As the Americans and Russians battled for supremacy in space, a young Kit Sleeman scanned the skies from Wonthaggi.
By Kit Sleeman
EVERY Saturday afternoon I used to go to the matinee at Wonthaggi’s Union Theatre. Usually, and especially in summertime, I would go early and walk beyond the theatre to Booth’s milk bar and buy an iceberg. An iceberg was a paper cup heaped with shaved ice and topped with whatever coloured sweet flavouring you fancied. Eating it lasted till about half-way through the matinee.
Each week’s matinee session had the same composition: a Movietone newsreel with the pair of laughing kookaburras at the start, a cartoon or two and an exciting instalment of a serial (hence you had to go each week to keep up with the story line, not that it was too sophisticated). At the end, they played the national anthem of the time (God Save the Queen) over “inspiring” footage of a young queen doing her stuff. You were expected to stand at attention for that rubbish, but I can’t really recall many kids doing so: there was a sprint for the doors.
Rolling jaffas and generally yahooing was normal behaviour from the childish audience, unless a particularly good film was on. This misbehaviour had the potential to get you thrown out mid-session or might even result in physical damage. The darkened theatre was prowled by the Good Behaviour Enforcer, Tuillio Moresco. Tuillio’s presence struck momentary terror into all the kids when he was near.
He was a miner and ex-boxer, a big bloke with a gruff voice. He carried a huge torch and if he caught anyone misbehaving, he would belt them over the head with it and then drag them out of the theatre by the collar. Baiting him and getting away with it was a sport for the brave-hearted.
::::::
• _YOUR TASKS_:
a. According to the memoir about Saturday matinees at Wonthaggi's Union Theatre, what did Tuillio Moresco do when he caught someone misbehaving?
b. Carry on the memoir about Saturday matinees at Wonthaggi's Union Theatre, picking up right after its last paragraph.
The records are not required here.

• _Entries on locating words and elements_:
::::::
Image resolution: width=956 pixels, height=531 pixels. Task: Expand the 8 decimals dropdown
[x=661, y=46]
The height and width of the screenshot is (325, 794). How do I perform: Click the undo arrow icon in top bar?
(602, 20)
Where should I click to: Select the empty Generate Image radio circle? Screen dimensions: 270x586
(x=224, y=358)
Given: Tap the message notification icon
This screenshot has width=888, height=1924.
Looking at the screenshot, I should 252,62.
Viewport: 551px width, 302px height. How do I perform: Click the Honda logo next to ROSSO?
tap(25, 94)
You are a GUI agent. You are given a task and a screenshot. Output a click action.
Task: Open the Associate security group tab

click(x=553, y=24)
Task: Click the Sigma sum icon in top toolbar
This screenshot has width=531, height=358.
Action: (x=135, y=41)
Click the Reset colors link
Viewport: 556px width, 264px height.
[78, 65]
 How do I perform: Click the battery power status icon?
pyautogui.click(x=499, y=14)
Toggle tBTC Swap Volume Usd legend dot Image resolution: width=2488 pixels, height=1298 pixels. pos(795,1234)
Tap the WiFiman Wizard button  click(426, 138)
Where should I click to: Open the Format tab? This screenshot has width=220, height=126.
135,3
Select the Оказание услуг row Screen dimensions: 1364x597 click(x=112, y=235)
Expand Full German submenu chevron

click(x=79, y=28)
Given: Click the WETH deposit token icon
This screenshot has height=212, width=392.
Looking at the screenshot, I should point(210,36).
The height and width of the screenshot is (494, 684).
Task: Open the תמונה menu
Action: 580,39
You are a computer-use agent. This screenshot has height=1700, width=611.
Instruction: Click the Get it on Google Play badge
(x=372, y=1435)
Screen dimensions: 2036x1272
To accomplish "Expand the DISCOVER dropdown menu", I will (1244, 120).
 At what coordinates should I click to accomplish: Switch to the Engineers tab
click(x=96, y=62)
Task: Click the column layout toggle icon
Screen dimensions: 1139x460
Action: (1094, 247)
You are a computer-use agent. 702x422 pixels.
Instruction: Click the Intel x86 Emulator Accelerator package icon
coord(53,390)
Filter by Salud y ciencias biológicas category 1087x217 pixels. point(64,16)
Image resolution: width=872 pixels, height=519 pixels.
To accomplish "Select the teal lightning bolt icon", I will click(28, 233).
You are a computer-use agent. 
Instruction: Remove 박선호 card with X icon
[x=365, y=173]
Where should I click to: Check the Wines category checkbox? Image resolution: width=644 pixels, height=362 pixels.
::::::
• _PER-TASK ANSWERS_:
a. He hit them over the head with his huge torch and then dragged them out of the theater by the collar.

b.
We did not particularly realise it, but the serials were quite old: cops and robbers style G-men or the Cisco Kid, Lone Ranger and even Tom Mix cowboy serials were made in the 1930s and 1940s. Then one Saturday, one started that captured a subject that was appearing more and more in the news: Space. As it happened, Buck Rogers was also old – it was filmed in 1939, but it was new film territory for us. Not long after, a cartoon appeared about the same subject: Daffy Duck as Duck Dodgers in the 24½th Century (it was newer, made in 1953, but still old).
Space started to capture childhood attention and imagination. Sheb Wooley’s song The Purple People Eater, about an unidentified flying object, was always on the radio. We had many philosophical arguments about what it meant: was it a purple creature that ate people, or was it a creature that ate purple people?
Films showing for adults were all about alien invasions from space. Space monsters were everywhere. I even got to meet one: Robby the Robot, from the movie The Forbidden Planet (1956), did a publicity tour of Australia. On one of our periodic day trips to Melbourne for clothes shopping, Robby was performing at Myers, and I got to see him in operation and right up close. He was very BIG and scary and impressive to my four- or five-year-old self.
It got worse. We did not have a TV at the time, but on Sunday nights, I’d go to Webby’s place next door and watch Disneyland. I liked the cartoons and each Sunday hoped the night’s show would be from Fantasyland and that maybe Donald Duck would be on. But week after week, the program was from “Tomorrowland”. I got thoroughly sick of Werhner von Braun’s German accent as he rabbited on about space travel, but I did come out the other end believing that the mighty USA was so far ahead in the ‘Space Race’ that there was no second place getter.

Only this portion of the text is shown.